**Your goal**
Set down every line of the data exactly, skipping the pictures.

**Record set**
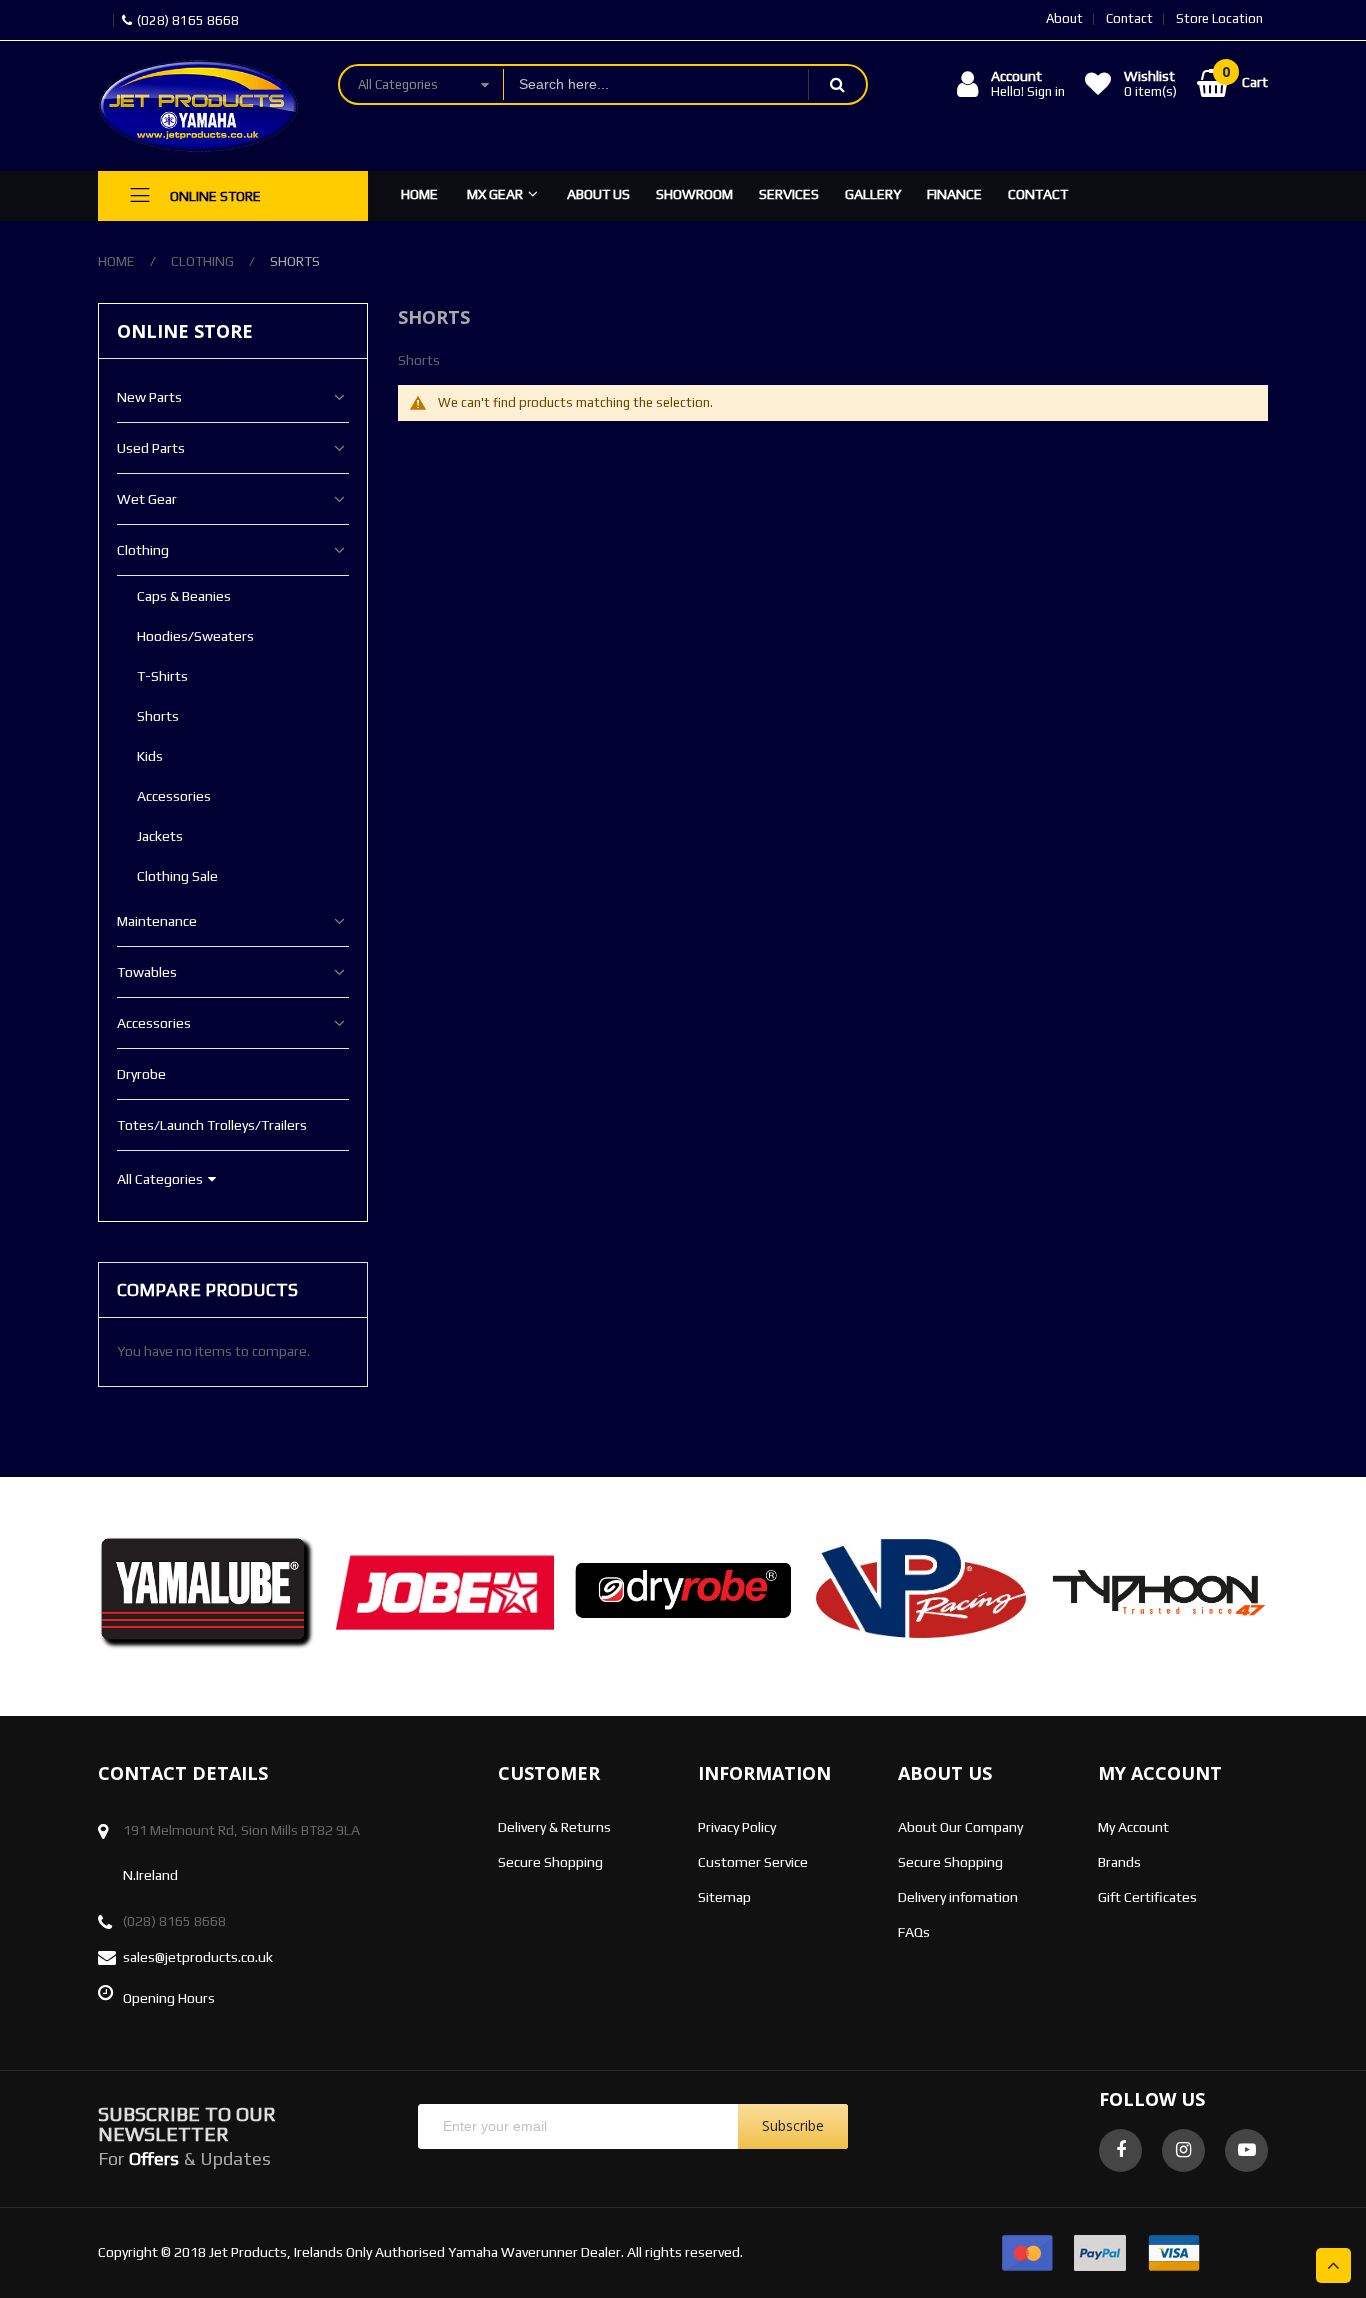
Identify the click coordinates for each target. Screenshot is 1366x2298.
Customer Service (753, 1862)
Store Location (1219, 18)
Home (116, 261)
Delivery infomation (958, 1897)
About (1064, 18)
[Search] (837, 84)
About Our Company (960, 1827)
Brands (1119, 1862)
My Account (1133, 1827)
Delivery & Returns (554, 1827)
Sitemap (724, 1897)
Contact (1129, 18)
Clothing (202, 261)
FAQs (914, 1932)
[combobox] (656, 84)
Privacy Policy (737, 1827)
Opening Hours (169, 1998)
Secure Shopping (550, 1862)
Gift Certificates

**Your response**
Identify the click coordinates for each target. Screenshot is 1366x2298.
Customer Service (753, 1862)
Store Location (1219, 18)
Home (116, 261)
Delivery infomation (958, 1897)
About (1064, 18)
[Search] (837, 84)
About Our Company (960, 1827)
Brands (1119, 1862)
My Account (1133, 1827)
Delivery & Returns (554, 1827)
Sitemap (724, 1897)
Contact (1129, 18)
Clothing (202, 261)
FAQs (914, 1932)
[combobox] (656, 84)
Privacy Policy (737, 1827)
Opening Hours (169, 1998)
Secure Shopping (550, 1862)
Gift Certificates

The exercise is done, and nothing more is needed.